Aims: This study aimed to examine the efficacy of a nanocarrier (polyethyleneimine [PEI]-superparamagnetic iron oxide nanoparticle [SPIO]), composed of a core of iron oxide and a shell of PEI, in the systemic delivery of therapeutic siRNA to experimental arthritic joints.
Materials & methods: PEI-SPIO/siRNA nanoparticles were synthesized and characterized in vitro. Nanoparticles were administered intravenously to arthritic rats to analyze cellular uptake, tissue distribution and the therapeutic effect of a siRNA against the IL-2/-15 receptor β chain (IL-2/IL-15Rβ).
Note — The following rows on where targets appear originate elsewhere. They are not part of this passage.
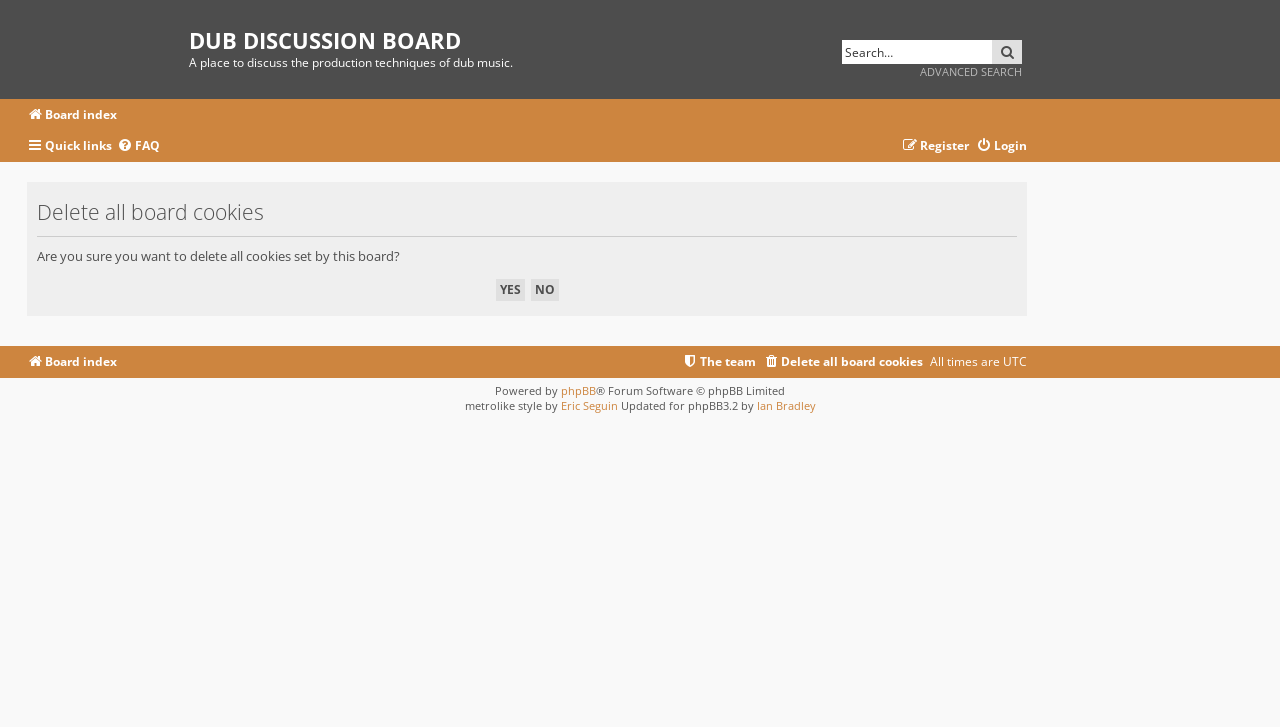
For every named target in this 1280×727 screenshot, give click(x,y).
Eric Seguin (589, 405)
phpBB (578, 390)
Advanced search (971, 71)
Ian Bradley (786, 405)
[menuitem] (138, 146)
Results: PEI-SPIOs loaded with siRNA displayed negligible cytotoxicity, improved siRNA stability, efficient uptake by macrophages and the ability to induce specific gene silencing in vitro. PEI-SPIO-delivered siRNA accumulated easily in inflamed joints and was efficiently taken up by joint macrophages and T cells. Although IL-2/IL-15Rβ siRNA-loaded PEI-SPIOs alone were efficacious in the treatment of experimental arthritis, combination therapy with both PEI-SPIO/IL-2/IL-15Rβ siRNA and a magnetic field displayed an additive anti-inflammatory effect.
Conclusion: PEI-functionalized SPIOs can be employed for systemic siRNA delivery in rheumatoid arthritis and enhanced therapeutic benefit can be achieved by the use of an external magnetic field.
Keywords: IL-2/IL-15Rb; macrophage; nanoparticle; rheumatoid arthritis; siRNA.